WORK TO COMPLETE:
Recast the data below as a numbered list, one line per item, and leave out the blank lines.
::: PROVIDED MATERIAL :::
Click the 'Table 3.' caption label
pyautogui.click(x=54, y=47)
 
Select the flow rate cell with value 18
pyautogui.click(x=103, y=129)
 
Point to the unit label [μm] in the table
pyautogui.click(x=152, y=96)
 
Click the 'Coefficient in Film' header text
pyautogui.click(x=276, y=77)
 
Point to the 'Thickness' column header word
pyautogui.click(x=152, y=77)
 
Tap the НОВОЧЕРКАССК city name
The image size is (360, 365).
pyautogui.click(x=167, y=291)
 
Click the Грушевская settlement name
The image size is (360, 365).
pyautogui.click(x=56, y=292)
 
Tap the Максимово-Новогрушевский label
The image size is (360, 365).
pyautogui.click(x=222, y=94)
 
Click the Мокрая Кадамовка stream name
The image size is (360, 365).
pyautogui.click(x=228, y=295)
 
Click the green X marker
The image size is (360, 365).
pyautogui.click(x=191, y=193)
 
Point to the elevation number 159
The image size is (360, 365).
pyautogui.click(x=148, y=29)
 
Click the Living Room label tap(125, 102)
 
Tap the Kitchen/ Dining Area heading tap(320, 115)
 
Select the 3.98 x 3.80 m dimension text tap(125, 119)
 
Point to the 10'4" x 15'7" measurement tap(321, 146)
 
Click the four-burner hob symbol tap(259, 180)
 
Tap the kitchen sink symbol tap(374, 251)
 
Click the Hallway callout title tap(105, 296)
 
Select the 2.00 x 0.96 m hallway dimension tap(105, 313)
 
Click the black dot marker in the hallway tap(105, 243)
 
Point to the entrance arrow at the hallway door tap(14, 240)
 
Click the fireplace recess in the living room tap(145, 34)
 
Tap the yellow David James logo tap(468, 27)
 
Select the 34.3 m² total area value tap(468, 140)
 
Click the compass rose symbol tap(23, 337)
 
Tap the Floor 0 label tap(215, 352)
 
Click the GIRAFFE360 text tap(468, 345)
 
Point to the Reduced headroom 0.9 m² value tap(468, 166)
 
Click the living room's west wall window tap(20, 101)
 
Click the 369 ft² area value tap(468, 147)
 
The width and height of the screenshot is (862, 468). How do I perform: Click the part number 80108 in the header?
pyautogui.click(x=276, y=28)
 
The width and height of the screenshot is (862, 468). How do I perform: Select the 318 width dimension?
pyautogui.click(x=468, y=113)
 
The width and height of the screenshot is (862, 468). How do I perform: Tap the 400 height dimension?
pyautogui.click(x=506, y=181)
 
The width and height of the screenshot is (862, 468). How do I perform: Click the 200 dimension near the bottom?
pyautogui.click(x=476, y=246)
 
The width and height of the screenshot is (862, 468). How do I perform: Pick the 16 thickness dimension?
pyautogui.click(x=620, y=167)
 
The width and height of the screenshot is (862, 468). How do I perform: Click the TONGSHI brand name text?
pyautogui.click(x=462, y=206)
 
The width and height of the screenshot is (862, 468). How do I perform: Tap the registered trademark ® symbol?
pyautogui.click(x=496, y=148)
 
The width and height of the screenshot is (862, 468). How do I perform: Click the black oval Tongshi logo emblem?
:::
FINAL ANSWER:
1. Click the 'Table 3.' caption label
2. pyautogui.click(x=54, y=47)
3. Select the flow rate cell with value 18
4. pyautogui.click(x=103, y=129)
5. Point to the unit label [μm] in the table
6. pyautogui.click(x=152, y=96)
7. Click the 'Coefficient in Film' header text
8. pyautogui.click(x=276, y=77)
9. Point to the 'Thickness' column header word
10. pyautogui.click(x=152, y=77)
11. Tap the НОВОЧЕРКАССК city name
12. The image size is (360, 365).
13. pyautogui.click(x=167, y=291)
14. Click the Грушевская settlement name
15. The image size is (360, 365).
16. pyautogui.click(x=56, y=292)
17. Tap the Максимово-Новогрушевский label
18. The image size is (360, 365).
19. pyautogui.click(x=222, y=94)
20. Click the Мокрая Кадамовка stream name
21. The image size is (360, 365).
22. pyautogui.click(x=228, y=295)
23. Click the green X marker
24. The image size is (360, 365).
25. pyautogui.click(x=191, y=193)
26. Point to the elevation number 159
27. The image size is (360, 365).
28. pyautogui.click(x=148, y=29)
29. Click the Living Room label tap(125, 102)
30. Tap the Kitchen/ Dining Area heading tap(320, 115)
31. Select the 3.98 x 3.80 m dimension text tap(125, 119)
32. Point to the 10'4" x 15'7" measurement tap(321, 146)
33. Click the four-burner hob symbol tap(259, 180)
34. Tap the kitchen sink symbol tap(374, 251)
35. Click the Hallway callout title tap(105, 296)
36. Select the 2.00 x 0.96 m hallway dimension tap(105, 313)
37. Click the black dot marker in the hallway tap(105, 243)
38. Point to the entrance arrow at the hallway door tap(14, 240)
39. Click the fireplace recess in the living room tap(145, 34)
40. Tap the yellow David James logo tap(468, 27)
41. Select the 34.3 m² total area value tap(468, 140)
42. Click the compass rose symbol tap(23, 337)
43. Tap the Floor 0 label tap(215, 352)
44. Click the GIRAFFE360 text tap(468, 345)
45. Point to the Reduced headroom 0.9 m² value tap(468, 166)
46. Click the living room's west wall window tap(20, 101)
47. Click the 369 ft² area value tap(468, 147)
48. The width and height of the screenshot is (862, 468). How do I perform: Click the part number 80108 in the header?
49. pyautogui.click(x=276, y=28)
50. The width and height of the screenshot is (862, 468). How do I perform: Select the 318 width dimension?
51. pyautogui.click(x=468, y=113)
52. The width and height of the screenshot is (862, 468). How do I perform: Tap the 400 height dimension?
53. pyautogui.click(x=506, y=181)
54. The width and height of the screenshot is (862, 468). How do I perform: Click the 200 dimension near the bottom?
55. pyautogui.click(x=476, y=246)
56. The width and height of the screenshot is (862, 468). How do I perform: Pick the 16 thickness dimension?
57. pyautogui.click(x=620, y=167)
58. The width and height of the screenshot is (862, 468). How do I perform: Click the TONGSHI brand name text?
59. pyautogui.click(x=462, y=206)
60. The width and height of the screenshot is (862, 468). How do I perform: Tap the registered trademark ® symbol?
61. pyautogui.click(x=496, y=148)
62. The width and height of the screenshot is (862, 468). How do I perform: Click the black oval Tongshi logo emblem?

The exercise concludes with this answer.